俺もまだまだだ

 いやぁ、今年は、寒いな。 強い寒波着まくりである。 まだ、1月半ばだからな、大雪が降ってもおかしくない。 寒いと、走るのがつらい。 みんな、よー走っておるな。 昨日、本当は、レースだったんだが、30キロ走れるまで、距離が伸ばせていなかったから、棄権した。 当然だが、出たら、走れなかったとしても、必ず、完走するが俺のルールだ、だが、長時間掛けて走っても、主催者側に迷惑が掛かっちまうからな。 潔く棄権した。

 気を取り直し、次のレースに向け、コンディションを整えることにする。 マラソンや、サッカー、ラグビーのオンシーズンが、冬だから、この時期に必至こいて練習をしなければならない。 走っておると、必ず、鼻水が垂れてくる季節だ。 途中で、買う、温かい午後の紅茶が、ちょっとしオアシスだ。 
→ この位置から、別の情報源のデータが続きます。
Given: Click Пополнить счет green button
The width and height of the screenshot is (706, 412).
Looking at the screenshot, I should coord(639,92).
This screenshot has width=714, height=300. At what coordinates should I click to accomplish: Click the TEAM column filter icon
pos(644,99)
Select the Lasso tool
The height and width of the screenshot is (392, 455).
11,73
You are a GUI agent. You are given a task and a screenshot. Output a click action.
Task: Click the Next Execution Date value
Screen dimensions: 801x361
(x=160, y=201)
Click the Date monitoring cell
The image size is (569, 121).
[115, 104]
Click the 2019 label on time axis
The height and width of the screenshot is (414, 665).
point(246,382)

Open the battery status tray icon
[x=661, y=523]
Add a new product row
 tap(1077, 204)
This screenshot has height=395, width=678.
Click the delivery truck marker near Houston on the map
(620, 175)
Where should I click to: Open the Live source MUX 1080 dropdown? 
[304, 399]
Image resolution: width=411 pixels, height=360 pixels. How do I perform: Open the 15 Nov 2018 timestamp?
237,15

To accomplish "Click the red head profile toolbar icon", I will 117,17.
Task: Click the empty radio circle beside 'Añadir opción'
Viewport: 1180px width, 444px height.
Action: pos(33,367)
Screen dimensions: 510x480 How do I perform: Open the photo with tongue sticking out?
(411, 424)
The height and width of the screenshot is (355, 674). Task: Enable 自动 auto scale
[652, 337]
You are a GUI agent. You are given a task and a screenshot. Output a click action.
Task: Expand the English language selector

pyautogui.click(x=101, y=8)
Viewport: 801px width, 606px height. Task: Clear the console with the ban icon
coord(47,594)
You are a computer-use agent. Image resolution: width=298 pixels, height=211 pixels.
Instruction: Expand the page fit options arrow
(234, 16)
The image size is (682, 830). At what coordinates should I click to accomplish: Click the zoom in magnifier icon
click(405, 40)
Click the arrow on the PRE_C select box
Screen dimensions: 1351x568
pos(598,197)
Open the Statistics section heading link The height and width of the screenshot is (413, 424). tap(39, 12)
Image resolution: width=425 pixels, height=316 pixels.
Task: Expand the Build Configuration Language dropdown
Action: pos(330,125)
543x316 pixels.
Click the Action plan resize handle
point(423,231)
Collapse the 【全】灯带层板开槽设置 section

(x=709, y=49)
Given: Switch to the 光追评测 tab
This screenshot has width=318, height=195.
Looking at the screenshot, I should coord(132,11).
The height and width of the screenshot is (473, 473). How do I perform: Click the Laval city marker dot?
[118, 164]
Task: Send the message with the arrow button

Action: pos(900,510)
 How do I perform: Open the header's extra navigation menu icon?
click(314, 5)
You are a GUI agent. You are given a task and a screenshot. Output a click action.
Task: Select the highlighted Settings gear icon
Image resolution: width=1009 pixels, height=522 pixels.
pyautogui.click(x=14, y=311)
 いつものよーにすたこら走っておった。 10メートル位先で、チャリンコ乗っておったおばあちゃんが、こけたのね。 俺のとこから、まだ、距離があったから、「おぁ、こけた」 そして、その真横を男性が通過したから、助けるだろうと思ったら、通過、チャリンコ1台通過、もう1台のおばちゃんのチャリンコがやっと、止まって、おばあちゃんを助け始めた。 助け上げようとするも、上がらず 「あぁ、こりゃ助けないと駄目だなぁ」 っと、思い、走りよる。 まず、倒れたチャリンコを持ち上げ、おばあちゃんの手を取り、自力で、立ち上がるのを待った。 「すいません」 「ゆっくり、ゆっくり」 道路のど真ん中だったから、チャリンコと、おばあちゃんを移動させようと思ったけれど、ちょっと無理そうだった。 
 チャリンコにおばあちゃんが手を取ったから、そこから先は、おばさんに任せ、「気をつけてください」 と言い、なぜか、おばちゃんから、「どうも、すいません」 と言われ、会釈し、俺はランニングに戻った。 不思議だったのが、その周辺を取り巻くように気に掛ける人たちが足を止めておった。 俺は、基本、誰かが助けておったら、手を貸さん主義なの。 交通事故とかだったら、人手が必要だけれど、おばあちゃんがこけて、手が足りておったら、気にかけずに走りぬけておるだろう。 
 何気にこーいうシュチュエーションで、人を助ける光景に出くわすし、俺自身が助ける側に回る事が多い。 俺が善人だと言っている訳ではなく、俺は基本、達観者だから、それに巻き込まれまいとするんだ。 でも、俺がゆかんと、誰も助けんから、助けるというだけ。 無関心は、よく聞くけれど、本当にそーなのかなぁっと、首をかしげる。 俺が出来ることだったら、大概のことは、手を貸す。 助け終わり、我に返ると、ちょっと恥ずかしい。 本当は、おばあちゃんが怪我がないかを確認するまでやる事が、正しかったんだと、ちょっとしてから、気がついた。 
 チャンコ支えて、おばあちゃん支えて、微動だりせんということは、はるかに体力があるっちゅーことだ。 余った体力は、人に与えるのも、悪い気はしない。 街中を歩きながら、人よりも先に早く進もうと、早歩きに体力を使うよりかは、ましだなぁっと、思った。 俺もまだまだだ。